Activision Folds Vicarious Visions Into Blizzard

Activision rewarded Vicarious Visions' Tony Hawk success by merging it with Blizzard.
Activision rewarded Vicarious Visions' Tony Hawk success by merging it with Blizzard. / Photo courtesy of Activision

Activision Blizzard will merge Vicarious Visions, the developer that successfully revived both the Crash Bandicoot and Tony Hawk's Pro Skater franchises, with Blizzard Entertainment, Activision announced Friday.

Vicarious Visions' roughly 200 employees will become employees of Blizzard, and will work on Blizzard games and initiatives rather than leading development on its own projects.

"After collaborating with Vicarious Visions for some time and developing a great relationship, Blizzard realized there was an opportunity for it to provide long-term support," a Blizzard representative told GamesIndustry.Biz.

Vicarious Visions studio head Jen Oneal has been promoted to Blizzard executive vice president of development, adding her to the company's leadership team and making Blizzard president J. Allen Brack her immediate superior. Replacing Oneal as Vicarious Visions studio head is Simon Ebejer, previously the studio's chief operating officer.
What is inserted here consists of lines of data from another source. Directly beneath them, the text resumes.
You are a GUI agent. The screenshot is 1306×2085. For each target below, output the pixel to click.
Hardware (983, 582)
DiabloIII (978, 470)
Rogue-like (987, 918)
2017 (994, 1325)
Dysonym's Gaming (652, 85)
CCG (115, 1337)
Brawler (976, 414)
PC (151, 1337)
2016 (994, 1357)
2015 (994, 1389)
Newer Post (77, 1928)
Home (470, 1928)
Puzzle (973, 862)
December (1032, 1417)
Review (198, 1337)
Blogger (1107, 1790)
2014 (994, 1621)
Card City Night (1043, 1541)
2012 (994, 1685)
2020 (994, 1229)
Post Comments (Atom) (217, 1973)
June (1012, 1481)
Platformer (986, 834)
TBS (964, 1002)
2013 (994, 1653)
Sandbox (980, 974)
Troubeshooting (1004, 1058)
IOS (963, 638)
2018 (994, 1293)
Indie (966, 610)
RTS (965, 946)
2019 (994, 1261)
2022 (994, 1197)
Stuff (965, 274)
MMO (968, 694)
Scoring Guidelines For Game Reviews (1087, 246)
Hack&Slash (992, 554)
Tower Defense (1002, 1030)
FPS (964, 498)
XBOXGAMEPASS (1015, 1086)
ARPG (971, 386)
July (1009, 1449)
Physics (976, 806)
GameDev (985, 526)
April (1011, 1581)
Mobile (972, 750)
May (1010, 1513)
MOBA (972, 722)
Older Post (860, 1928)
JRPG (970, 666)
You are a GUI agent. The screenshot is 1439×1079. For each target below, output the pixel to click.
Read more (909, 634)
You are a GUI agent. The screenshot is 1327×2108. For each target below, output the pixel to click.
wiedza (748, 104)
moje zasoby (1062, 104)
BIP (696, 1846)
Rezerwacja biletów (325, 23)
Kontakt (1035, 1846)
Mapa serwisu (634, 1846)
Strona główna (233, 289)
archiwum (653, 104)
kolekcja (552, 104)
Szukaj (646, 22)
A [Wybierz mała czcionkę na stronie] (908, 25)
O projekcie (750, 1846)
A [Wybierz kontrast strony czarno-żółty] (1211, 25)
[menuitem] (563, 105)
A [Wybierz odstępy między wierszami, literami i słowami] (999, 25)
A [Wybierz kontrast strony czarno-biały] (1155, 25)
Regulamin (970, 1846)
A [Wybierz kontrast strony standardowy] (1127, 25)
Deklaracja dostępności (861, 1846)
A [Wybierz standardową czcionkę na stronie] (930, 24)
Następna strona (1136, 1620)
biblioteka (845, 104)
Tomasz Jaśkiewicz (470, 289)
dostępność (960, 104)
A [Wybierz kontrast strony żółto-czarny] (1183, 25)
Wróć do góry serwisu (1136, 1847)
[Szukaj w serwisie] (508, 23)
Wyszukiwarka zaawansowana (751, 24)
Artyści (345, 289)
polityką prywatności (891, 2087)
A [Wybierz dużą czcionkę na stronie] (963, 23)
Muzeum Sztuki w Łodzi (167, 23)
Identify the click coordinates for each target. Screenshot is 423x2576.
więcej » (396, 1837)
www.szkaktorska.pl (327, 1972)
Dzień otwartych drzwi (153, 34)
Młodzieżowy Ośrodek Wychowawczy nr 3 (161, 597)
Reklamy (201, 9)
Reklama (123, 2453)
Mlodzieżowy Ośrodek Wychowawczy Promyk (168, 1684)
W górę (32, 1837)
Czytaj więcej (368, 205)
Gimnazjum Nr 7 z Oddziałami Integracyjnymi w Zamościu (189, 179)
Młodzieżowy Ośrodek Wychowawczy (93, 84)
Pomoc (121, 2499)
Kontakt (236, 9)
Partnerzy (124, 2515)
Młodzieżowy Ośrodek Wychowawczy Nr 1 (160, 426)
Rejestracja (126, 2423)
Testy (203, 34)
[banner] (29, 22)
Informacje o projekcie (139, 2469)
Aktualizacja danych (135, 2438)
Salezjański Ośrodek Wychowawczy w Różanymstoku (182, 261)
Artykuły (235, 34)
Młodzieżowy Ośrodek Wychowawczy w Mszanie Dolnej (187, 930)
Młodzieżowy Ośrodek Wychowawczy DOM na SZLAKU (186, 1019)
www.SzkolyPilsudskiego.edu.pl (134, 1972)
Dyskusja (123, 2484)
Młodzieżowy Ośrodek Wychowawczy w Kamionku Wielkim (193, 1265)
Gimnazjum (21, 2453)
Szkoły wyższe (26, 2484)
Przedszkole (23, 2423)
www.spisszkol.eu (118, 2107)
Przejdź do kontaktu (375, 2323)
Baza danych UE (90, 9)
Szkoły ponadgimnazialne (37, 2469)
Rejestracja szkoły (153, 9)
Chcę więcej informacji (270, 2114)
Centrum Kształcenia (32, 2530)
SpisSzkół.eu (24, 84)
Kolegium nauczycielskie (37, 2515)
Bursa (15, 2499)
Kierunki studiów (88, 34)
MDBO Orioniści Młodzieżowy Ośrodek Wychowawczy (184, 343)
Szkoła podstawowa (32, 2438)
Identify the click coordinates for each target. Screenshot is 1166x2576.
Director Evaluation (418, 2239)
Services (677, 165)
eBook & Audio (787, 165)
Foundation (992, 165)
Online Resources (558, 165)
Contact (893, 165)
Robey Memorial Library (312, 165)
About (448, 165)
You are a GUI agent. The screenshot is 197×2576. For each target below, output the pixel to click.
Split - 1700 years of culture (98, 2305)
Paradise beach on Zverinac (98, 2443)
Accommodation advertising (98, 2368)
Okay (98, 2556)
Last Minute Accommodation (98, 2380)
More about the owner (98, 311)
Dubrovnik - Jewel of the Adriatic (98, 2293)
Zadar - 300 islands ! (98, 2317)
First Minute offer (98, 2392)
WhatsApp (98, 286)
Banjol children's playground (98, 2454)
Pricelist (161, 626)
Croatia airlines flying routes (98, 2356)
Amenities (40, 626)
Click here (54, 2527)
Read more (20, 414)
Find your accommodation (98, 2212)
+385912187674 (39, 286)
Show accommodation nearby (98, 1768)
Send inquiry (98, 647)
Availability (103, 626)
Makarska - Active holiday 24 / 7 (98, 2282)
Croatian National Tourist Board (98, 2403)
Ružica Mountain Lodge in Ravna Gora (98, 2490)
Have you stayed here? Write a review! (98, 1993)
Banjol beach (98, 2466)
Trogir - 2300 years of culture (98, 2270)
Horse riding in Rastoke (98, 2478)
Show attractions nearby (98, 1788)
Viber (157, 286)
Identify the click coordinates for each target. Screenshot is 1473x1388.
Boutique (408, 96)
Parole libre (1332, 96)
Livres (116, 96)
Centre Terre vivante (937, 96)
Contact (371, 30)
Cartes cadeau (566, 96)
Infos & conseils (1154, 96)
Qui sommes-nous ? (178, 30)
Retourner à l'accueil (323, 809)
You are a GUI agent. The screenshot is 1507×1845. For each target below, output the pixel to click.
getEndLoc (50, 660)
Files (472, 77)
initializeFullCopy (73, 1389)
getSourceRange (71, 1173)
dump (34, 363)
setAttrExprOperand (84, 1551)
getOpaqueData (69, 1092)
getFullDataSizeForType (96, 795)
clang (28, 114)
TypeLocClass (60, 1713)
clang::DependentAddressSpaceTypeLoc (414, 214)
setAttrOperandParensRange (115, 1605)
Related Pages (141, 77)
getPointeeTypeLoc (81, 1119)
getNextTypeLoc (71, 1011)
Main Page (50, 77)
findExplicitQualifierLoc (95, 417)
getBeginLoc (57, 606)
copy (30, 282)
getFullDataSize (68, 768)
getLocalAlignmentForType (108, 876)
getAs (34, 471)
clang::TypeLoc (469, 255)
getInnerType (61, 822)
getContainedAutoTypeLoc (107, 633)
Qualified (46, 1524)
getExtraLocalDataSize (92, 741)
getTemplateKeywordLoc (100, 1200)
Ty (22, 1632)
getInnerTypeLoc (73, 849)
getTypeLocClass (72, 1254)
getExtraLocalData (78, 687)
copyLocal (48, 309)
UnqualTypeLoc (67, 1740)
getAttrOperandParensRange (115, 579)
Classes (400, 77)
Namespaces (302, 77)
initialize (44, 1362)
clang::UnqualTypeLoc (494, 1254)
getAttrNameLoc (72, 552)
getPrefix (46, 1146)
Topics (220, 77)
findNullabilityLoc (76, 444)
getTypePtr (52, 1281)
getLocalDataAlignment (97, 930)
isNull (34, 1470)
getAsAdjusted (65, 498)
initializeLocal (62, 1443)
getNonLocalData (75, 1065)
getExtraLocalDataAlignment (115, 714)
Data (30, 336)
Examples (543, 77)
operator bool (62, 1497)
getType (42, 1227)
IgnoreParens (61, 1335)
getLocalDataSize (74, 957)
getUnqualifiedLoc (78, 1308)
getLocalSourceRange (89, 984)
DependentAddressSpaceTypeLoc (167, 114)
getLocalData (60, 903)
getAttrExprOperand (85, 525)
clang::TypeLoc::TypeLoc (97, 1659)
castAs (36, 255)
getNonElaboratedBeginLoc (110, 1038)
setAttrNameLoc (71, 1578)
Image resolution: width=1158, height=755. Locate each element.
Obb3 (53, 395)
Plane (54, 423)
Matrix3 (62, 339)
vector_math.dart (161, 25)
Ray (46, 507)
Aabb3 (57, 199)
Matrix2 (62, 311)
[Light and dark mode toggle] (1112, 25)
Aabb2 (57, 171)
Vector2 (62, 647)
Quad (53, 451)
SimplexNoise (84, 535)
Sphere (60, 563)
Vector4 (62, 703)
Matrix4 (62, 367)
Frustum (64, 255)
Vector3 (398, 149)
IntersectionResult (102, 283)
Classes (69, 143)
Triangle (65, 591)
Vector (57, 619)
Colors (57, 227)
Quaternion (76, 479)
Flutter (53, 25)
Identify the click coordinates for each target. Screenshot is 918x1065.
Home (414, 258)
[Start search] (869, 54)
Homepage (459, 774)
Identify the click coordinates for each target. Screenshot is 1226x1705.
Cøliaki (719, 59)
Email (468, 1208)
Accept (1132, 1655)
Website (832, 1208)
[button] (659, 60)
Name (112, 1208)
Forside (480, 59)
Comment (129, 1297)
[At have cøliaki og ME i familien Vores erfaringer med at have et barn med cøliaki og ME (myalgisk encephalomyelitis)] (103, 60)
Vicarious Visions is already at work on a Diablo II remake, per a Bloomberg report published Friday. Blizzard's own internal remakes team, known as Team 1, had been dismantled following the botched launch of Warcraft III: Reforged in January 2020. Team 4, the team that worked on Diablo IV, took over the project with Vicarious Visions' support.

Vicarious Visions was founded in 1990. Activision acquired it in 2005, and it has worked on many of the publisher's biggest franchises over the years: Guitar Hero, Tony Hawk, Destiny and Call of Duty to name a few. It will remain headquartered in Albany, New York.